Nuestro pequeño mundo es muchas veces una ciénaga
(me inspiró la película del mismo título dirigida por Lucrecia Martel y que se
proyectó ayer en el ciclo Amigas coordinado por Laura Freixas). Un lugar hostil
en el que se paraliza toda lógica y por mucho que nos esforzamos en escapar no
conseguimos otra cosa que hundir nuestro peso en un lodazal inexorable. Nos revolvemos espasmódicamente intentando evitar el fatídico
momento en el que la boca y la nariz se convertirán en autopistas de
excrementos que nos pudrirán irremediablemente. Solo acierto a intuir una
solución.
Una cámara externa al proceso, suspendida
en la nada, que nos revele poco a poco cómo pudimos llegar hasta allí y detecte
una salvadora reja de salida. En la película, nada de nada. En la realidad,
casi igual. Las arenas movedizas tienen mal negocio y no dejan escapar a los
incautos. La cámara es metáfora de un pensamiento elevado,
aéreo, ajeno. Las ideas terráqueas surgidas de la atmósfera de la ciénaga no tienen
fuerza liberadora. Advierto que para accionar el mando de la cámara es
necesaria una fe que ejerza de disolvente.
Dentro de la ciénaga los grumos paralizan el cerebro de sus sórdidos
habitantes. Unos se ponen en manos de la inacción que bebe del futuro, otros se
encomiendan al positivismo sin fundamento, a los dioses de sus ancestros, a la
nueva idolatría del dinero, al insaciable y artificial sexo pornográfico. Una mayoría confía en las pistolas y sus derivados, la violencia
es inofensiva cuando la gravedad hunde el cuerpo que la genera.

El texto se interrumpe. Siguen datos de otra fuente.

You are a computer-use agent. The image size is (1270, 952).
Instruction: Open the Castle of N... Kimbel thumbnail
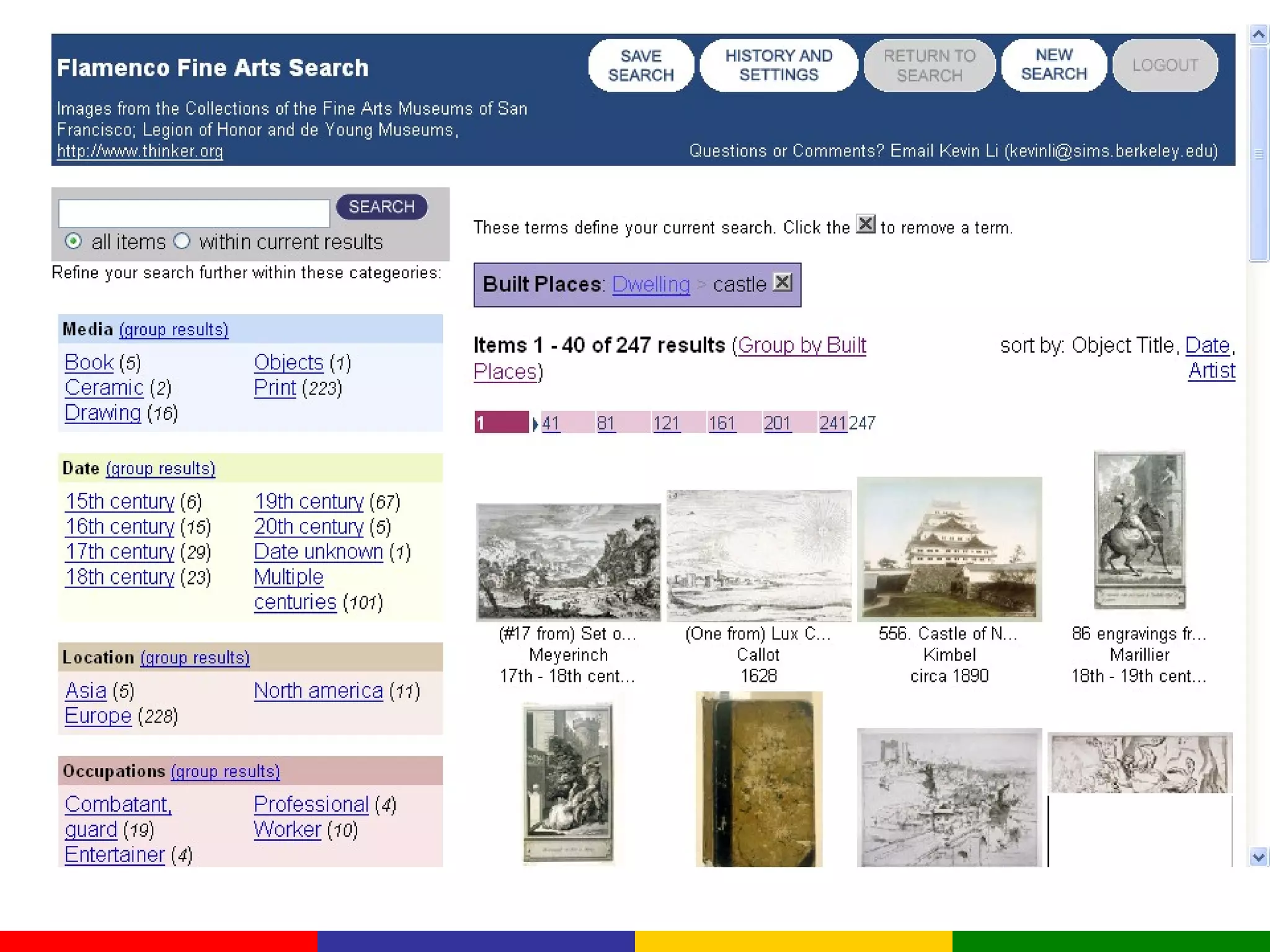tap(949, 549)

El sistema capitalista nos inocula la tiranía sobre
nosotros mismos. El verbo poder (nosotros lo tenemos que poder todo) reina a sus anchas, ya nadie nos
subyuga, se acabaron los negreros externos, para qué, ya tenemos uno dentro que
nos esclaviza a tiempo completo. El plenipotenciario poder ha arrinconado al caduco deber. El deber rendía cuentas en el
exterior de nosotros mismos, se podían expiar las culpas con una oración, una disculpa o una multa. El verbo poder nos arrincona a una endémica frustración. Tal como explica Byung-Chul Han en su libro La agonía del Eros andamos sumergidos en
una ciénaga construida con un narcisismo irrespirable (ego absoluto y ausencia
de alteridad), dominada con el látigo del éxito y la producción, sufrida como
una depresión global y amasada con una igualación perversa que combate las singularidades. La ortodoxia somete la soluciones liberadoras a un dictado previsible. Las sogas nos aprietan hasta forzarnos un
cansancio vital (insolvencia física califica el pensador coreano) que nos hace mutar de seres vivos a meros supervivientes.
El
superviviente equivale al no muerto, demasiado muerto para vivir y demasiado
vivo para morir.
La única esperanza según Byung-Chul Han debemos ponerla en el Eros, arranca al sujeto de sí mismo y lo conduce fuera, hacia el otro. Aunque agoniza en la ciénaga, hay un tímida esperanza. Hoy solo un apocalipsis puede liberarnos, es más redimirnos, del infierno de lo igual hacia el otro.
La única esperanza según Byung-Chul Han debemos ponerla en el Eros, arranca al sujeto de sí mismo y lo conduce fuera, hacia el otro. Aunque agoniza en la ciénaga, hay un tímida esperanza. Hoy solo un apocalipsis puede liberarnos, es más redimirnos, del infierno de lo igual hacia el otro.